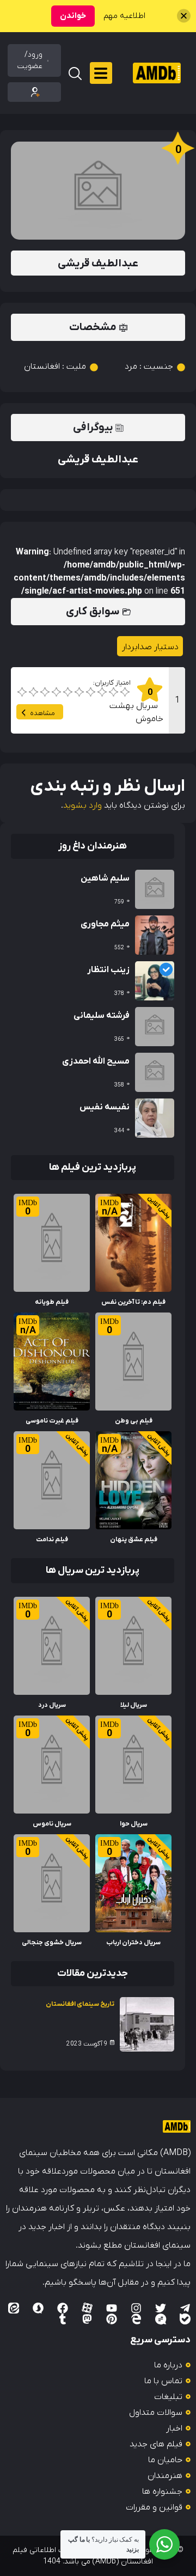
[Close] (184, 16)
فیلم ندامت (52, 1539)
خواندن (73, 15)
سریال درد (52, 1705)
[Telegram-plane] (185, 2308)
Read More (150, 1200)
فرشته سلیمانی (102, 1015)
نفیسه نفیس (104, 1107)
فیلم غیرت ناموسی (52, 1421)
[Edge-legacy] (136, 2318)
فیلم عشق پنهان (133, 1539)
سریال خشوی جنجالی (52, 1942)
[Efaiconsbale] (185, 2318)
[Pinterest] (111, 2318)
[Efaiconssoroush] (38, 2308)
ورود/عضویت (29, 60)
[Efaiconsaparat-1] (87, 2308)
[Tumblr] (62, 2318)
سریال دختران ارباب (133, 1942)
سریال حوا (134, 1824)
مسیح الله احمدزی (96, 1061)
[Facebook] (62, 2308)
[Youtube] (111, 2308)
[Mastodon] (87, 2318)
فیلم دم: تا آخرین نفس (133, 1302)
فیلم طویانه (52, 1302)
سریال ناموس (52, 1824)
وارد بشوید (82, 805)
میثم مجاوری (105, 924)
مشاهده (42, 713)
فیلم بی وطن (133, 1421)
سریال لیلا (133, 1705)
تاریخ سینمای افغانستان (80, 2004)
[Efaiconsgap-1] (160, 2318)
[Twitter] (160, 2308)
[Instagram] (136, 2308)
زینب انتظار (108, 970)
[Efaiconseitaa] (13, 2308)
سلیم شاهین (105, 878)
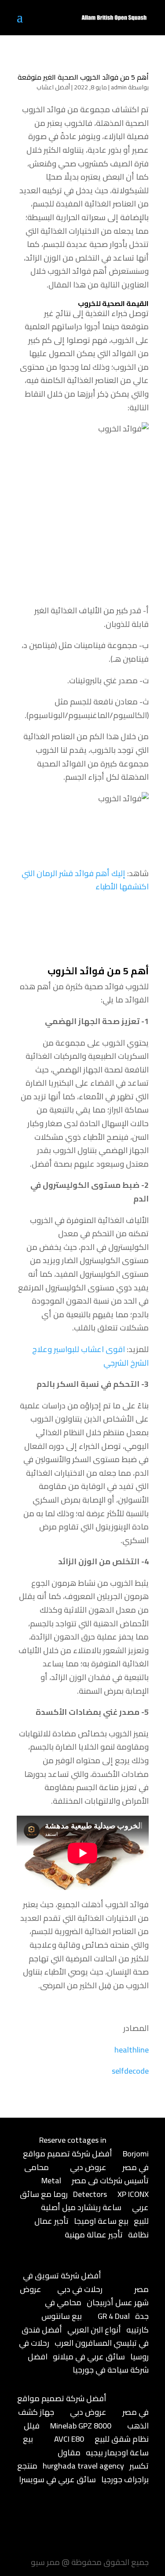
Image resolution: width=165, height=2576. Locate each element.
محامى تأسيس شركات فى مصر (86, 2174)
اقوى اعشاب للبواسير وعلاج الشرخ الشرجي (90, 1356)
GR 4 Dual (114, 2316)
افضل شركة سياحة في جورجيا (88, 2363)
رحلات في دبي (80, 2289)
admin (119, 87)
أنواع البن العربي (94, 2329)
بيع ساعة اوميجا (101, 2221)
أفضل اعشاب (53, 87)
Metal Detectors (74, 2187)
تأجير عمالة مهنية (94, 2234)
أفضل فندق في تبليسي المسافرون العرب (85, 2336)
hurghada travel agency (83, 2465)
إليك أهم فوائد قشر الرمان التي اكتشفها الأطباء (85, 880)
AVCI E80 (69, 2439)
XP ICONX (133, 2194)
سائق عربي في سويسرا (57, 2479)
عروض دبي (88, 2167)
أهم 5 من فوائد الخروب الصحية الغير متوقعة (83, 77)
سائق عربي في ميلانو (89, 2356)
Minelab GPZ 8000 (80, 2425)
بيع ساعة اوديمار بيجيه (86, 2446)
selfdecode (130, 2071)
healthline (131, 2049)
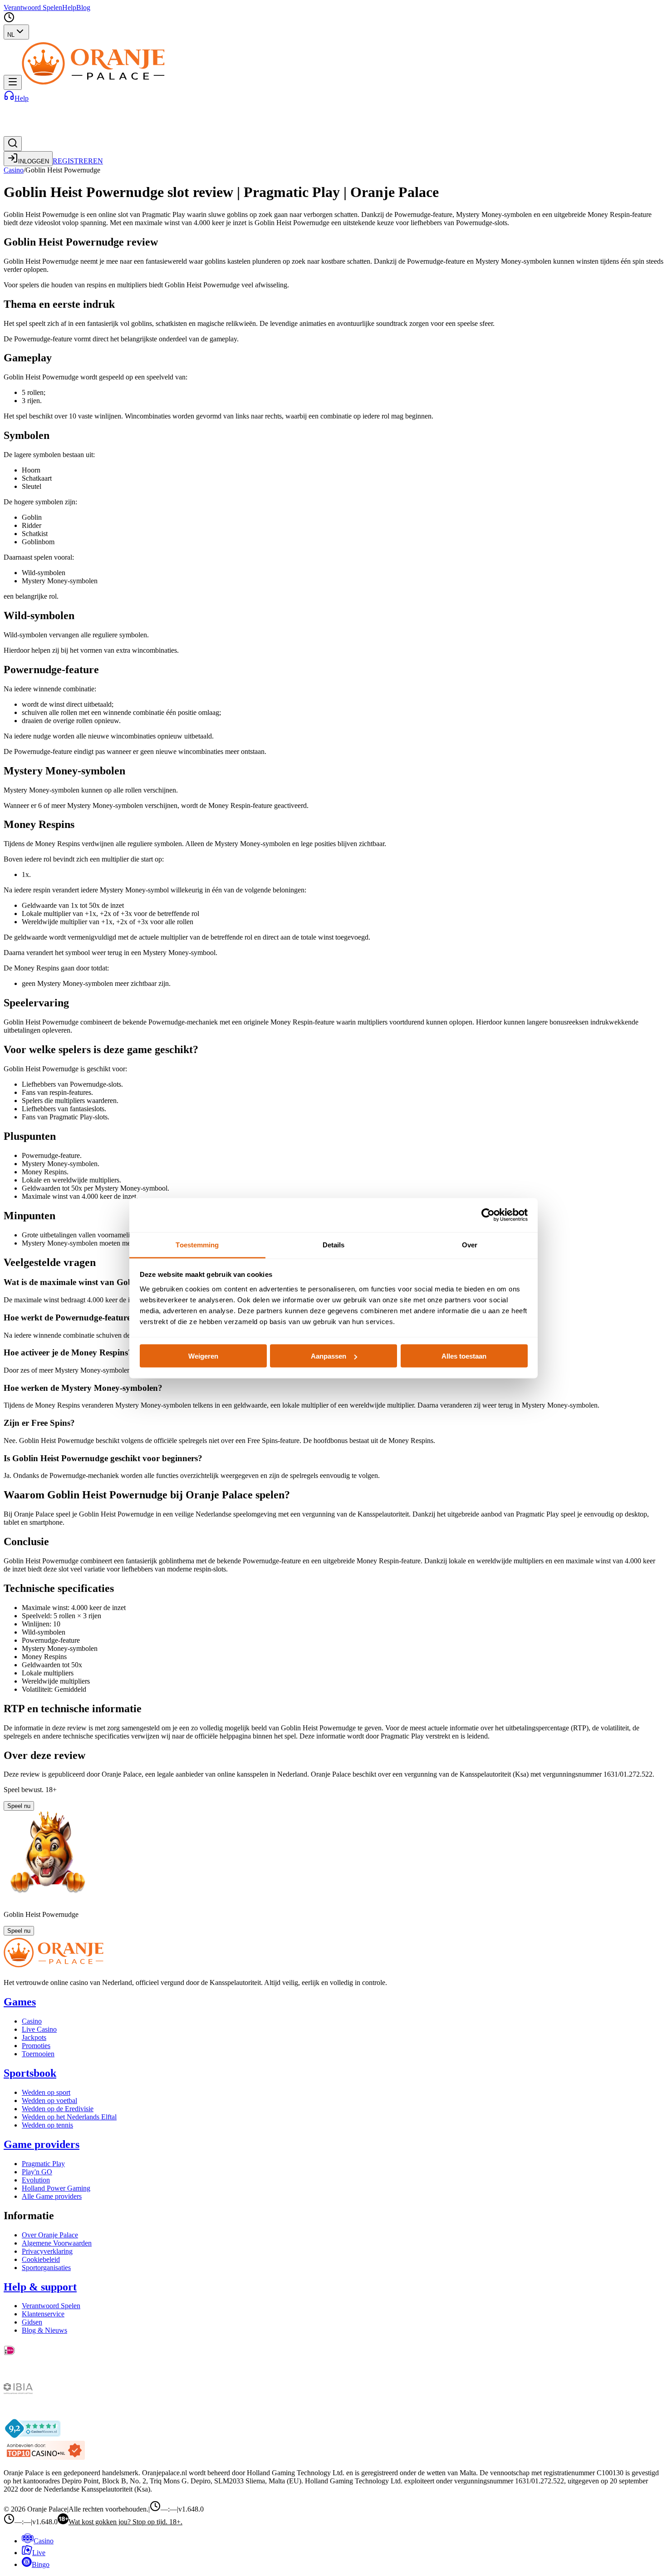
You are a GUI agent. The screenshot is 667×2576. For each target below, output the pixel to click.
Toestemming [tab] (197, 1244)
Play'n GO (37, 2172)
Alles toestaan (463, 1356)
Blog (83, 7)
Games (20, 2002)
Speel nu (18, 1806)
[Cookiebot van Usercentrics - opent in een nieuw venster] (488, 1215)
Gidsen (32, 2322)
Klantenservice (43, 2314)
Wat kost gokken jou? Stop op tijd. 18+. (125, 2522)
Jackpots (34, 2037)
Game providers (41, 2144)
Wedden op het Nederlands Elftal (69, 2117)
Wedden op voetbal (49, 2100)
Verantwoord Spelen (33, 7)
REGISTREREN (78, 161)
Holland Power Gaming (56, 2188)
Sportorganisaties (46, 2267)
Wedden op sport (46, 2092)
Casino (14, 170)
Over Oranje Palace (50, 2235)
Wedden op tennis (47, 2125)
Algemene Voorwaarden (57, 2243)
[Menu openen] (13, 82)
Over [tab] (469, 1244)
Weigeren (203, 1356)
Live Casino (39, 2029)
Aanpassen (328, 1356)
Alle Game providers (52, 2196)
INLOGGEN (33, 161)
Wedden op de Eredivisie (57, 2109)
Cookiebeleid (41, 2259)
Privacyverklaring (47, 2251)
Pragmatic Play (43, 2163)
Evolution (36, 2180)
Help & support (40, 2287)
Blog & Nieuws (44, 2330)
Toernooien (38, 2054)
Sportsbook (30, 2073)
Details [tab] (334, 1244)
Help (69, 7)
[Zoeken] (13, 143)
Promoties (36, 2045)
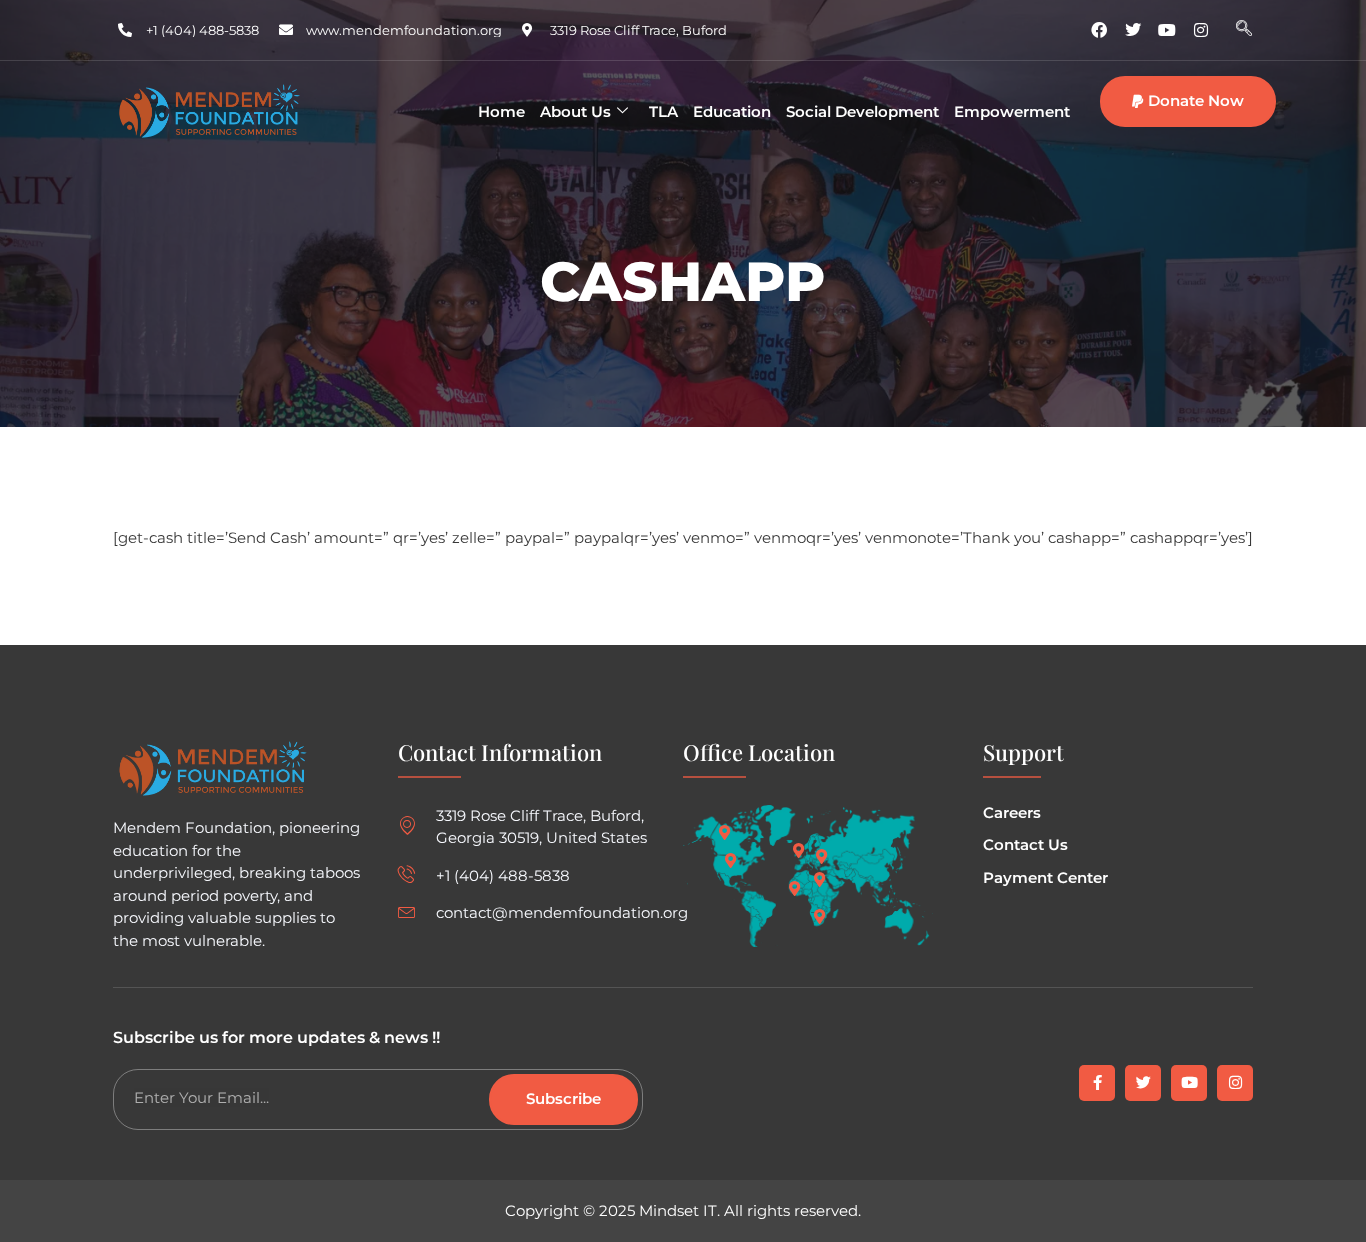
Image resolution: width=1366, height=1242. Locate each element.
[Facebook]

______

• **PROMPT**
Which lines above include the string "each"? Show them.

• **TASK OUTPUT**
Image resolution: width=165, height=2576. Locate each element.
You are a GUI agent. The screenshot is 667×2576. For each target below, output the pixel to click.
Image resolution: width=1366, height=1242. Locate each element.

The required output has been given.